***** Dataset

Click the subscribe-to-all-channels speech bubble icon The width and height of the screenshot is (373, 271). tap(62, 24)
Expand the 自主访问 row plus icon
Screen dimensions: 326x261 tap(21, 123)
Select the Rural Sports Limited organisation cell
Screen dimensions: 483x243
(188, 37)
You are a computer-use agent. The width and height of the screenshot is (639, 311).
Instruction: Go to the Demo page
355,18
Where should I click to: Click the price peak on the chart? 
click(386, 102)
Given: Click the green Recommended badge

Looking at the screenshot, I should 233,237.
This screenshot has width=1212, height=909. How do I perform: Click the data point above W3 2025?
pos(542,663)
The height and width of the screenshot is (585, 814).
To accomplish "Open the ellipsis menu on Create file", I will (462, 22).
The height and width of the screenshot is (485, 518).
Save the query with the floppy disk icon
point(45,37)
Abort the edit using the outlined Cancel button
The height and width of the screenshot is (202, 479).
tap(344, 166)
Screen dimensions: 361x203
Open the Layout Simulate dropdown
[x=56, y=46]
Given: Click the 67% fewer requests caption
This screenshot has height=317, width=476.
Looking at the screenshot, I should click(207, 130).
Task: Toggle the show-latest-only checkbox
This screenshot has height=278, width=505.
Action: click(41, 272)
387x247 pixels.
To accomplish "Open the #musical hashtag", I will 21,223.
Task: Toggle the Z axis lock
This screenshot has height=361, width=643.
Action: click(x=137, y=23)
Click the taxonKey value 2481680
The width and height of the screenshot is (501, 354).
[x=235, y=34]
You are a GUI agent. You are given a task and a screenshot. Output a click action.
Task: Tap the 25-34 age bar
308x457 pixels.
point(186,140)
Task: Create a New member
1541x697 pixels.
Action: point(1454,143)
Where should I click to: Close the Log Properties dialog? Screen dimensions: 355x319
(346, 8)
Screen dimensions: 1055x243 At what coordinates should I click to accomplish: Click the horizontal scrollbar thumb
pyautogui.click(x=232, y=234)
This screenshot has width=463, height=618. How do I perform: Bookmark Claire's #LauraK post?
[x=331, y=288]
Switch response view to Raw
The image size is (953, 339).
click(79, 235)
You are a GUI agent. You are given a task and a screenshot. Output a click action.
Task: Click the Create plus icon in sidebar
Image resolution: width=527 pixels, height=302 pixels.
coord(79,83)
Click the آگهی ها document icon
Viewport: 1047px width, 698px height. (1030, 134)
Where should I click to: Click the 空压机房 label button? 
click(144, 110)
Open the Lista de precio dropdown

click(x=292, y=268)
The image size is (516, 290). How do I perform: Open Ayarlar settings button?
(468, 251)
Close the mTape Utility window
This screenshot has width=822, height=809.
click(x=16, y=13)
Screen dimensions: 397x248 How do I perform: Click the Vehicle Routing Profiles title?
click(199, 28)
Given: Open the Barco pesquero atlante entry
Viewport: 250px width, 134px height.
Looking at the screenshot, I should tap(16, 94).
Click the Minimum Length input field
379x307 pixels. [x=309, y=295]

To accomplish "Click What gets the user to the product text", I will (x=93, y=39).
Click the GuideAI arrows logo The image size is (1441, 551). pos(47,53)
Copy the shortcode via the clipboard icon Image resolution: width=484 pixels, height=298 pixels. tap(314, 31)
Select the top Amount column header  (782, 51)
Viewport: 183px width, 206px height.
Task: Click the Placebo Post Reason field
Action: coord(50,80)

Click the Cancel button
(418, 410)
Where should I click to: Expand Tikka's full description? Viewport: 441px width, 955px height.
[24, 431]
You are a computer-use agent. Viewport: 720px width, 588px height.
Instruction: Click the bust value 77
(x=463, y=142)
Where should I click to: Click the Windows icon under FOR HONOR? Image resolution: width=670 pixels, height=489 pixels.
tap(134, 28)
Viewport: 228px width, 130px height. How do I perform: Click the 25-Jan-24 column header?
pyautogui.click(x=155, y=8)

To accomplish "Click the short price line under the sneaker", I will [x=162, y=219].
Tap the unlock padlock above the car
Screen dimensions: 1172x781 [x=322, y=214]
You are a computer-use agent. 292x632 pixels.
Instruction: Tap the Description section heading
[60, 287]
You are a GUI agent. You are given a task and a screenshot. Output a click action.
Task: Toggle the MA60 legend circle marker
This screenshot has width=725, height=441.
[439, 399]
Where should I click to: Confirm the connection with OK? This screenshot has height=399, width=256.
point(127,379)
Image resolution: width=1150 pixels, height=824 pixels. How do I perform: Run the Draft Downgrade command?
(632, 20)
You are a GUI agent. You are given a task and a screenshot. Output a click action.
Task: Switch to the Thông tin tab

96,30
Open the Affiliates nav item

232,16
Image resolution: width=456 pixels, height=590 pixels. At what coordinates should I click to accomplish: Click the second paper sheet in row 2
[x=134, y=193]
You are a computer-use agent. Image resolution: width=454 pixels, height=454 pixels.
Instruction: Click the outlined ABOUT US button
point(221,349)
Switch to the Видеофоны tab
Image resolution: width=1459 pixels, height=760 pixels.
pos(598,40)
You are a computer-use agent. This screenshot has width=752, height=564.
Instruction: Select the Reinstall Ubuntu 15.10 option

**********

Your objective: When a line above contains the string "will", copy that line.

Result for this task:
To accomplish "Open the ellipsis menu on Create file", I will (462, 22).
To accomplish "Open the #musical hashtag", I will 21,223.
To accomplish "Click What gets the user to the product text", I will (x=93, y=39).
To accomplish "Click the short price line under the sneaker", I will [x=162, y=219].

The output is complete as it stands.